START ENTRIES SUPPLIED

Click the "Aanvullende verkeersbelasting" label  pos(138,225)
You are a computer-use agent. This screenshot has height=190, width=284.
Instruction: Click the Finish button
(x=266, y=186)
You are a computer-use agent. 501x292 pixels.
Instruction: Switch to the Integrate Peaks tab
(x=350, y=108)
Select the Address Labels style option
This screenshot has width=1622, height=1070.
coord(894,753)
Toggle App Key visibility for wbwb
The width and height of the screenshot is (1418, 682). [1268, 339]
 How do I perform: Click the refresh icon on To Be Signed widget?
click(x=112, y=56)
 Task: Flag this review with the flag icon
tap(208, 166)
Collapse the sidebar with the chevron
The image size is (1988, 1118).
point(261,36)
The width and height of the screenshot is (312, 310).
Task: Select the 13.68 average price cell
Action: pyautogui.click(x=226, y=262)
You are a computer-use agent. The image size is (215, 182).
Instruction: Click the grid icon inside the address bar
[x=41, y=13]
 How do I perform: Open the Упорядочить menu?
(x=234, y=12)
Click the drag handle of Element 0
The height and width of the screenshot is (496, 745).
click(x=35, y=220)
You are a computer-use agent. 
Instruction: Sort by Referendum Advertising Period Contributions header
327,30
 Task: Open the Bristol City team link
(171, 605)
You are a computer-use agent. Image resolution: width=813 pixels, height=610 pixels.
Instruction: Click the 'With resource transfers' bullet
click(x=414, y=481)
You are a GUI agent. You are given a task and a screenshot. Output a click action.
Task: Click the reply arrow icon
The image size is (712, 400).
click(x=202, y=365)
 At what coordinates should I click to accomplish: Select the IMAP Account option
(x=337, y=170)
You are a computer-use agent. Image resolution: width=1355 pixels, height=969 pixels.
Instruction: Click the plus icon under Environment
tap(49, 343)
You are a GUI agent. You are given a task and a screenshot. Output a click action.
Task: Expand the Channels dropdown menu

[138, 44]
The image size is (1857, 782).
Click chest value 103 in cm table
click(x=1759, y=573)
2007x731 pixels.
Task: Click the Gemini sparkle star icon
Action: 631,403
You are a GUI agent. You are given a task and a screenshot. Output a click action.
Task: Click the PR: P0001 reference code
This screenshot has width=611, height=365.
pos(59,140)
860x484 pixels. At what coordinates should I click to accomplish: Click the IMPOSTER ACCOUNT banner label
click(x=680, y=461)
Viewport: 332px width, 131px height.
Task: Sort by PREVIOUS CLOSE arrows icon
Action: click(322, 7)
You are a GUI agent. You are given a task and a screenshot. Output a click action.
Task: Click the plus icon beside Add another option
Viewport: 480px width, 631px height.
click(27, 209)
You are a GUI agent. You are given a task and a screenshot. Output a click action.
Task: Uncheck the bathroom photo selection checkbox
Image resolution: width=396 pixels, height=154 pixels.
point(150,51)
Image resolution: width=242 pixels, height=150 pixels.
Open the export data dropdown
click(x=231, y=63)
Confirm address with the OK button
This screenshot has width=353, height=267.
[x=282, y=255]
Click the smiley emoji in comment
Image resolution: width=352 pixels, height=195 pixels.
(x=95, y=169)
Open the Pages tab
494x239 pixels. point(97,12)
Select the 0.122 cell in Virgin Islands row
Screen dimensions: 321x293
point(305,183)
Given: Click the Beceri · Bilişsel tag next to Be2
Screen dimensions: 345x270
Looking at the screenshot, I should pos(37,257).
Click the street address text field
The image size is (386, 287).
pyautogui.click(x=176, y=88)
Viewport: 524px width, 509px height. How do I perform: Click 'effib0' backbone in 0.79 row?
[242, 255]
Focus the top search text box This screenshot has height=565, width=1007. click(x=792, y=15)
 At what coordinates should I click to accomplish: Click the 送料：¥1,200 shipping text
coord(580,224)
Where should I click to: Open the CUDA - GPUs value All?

END ENTRIES SUPPLIED

▸ **EXERCISE GOAL**: Print exactly the lines above, starting at the line that contains "Focus the top" and ending with the last line of the records, both included.

▸ **EXERCISE RESPONSE**:
Focus the top search text box This screenshot has height=565, width=1007. click(x=792, y=15)
 At what coordinates should I click to accomplish: Click the 送料：¥1,200 shipping text
coord(580,224)
Where should I click to: Open the CUDA - GPUs value All?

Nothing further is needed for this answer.